= Donal Herlihy =

Irish Roman Catholic clergyman

Donal Herlihy (1908–1983) was an Irish Roman Catholic clergyman who served as the bishop of Roman Catholic Diocese of Ferns from 1964 to 1983.

He was born in Knocknagree, County Cork (within the jurisdiction of Kerry diocese) in 1908 and studied at St. Brendan's College, Killarney.

On 6 February 1921, when aged 12, Herlihy was wounded by gunfire along with his brother while playing a game of hurling. The incident left another participant dead and was seen as a retaliatory action by the Royal Irish Constabulary and the Black and Tans following the Tureengariffe Ambush on 29 January, in which a number of British soldiers were killed or injured.

He studied for the priesthood in Rome was ordained priest there in 1931. Further studies in scripture led to him being appointed Professor of Sacred Scripture in All Hallows College, Dublin.

In 1947 he returned to Rome and the Pontifical Irish College as vice rector, becoming rector in 1951. In 1964 it was announced he would become Bishop of Ferns, and he was consecrated bishop in the Basilica of St John Lateran on 16 November 1964, the principal consecrator being Cardinal Confalonieri.

==Episcopal ministry==
Herlihy's time as bishop is now seen primarily through the lens of the Ferns Report into child sexual abuse in his diocese. An insight into Herlihy's character is given in a review of the report by the author Colm Toibin "He had spent many years in Rome and was rather disappointed to be returned to an Irish backwater. It was said of him that he would have made a very great bishop if only he had believed in God." Toibin goes on to reflect on the gap between Herlihy's experience in Rome and his suitability as a bishop in rural Wexford; "His sermons in Enniscorthy Cathedral were lofty in tone and content. He loved Catullus and Ovid and Horace and he could not refrain from quoting them to a bewildered congregation. I once sat through a long sermon on the small matter of the ‘lacrimae rerum’."

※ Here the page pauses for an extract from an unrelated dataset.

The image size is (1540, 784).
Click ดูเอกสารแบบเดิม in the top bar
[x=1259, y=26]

As Bishop he came in for fierce criticism in the Ferns Report which said he repeatedly placed priests whom he knew to be paedophiles in parishes where access to young people was easily available. One writer described Herlihy's manner in Wexford town as "regally unapproachable"

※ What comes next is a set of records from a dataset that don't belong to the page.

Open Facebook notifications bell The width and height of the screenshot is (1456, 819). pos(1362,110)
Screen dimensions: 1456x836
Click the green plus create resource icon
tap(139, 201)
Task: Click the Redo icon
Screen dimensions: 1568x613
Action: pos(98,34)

It is now known that in 1966, at the start of his episcopal ministry, Herlihy assessed allegations of sexual behaviour towards boys in a dormitory of St Peter's College, Wexford by Donal Collins as a 'moral failure.' Collins was sent away for two years and then permitted to return to the school becoming head of the college in 1988.

He died 2 April 1983 and is buried in Enniscorthy.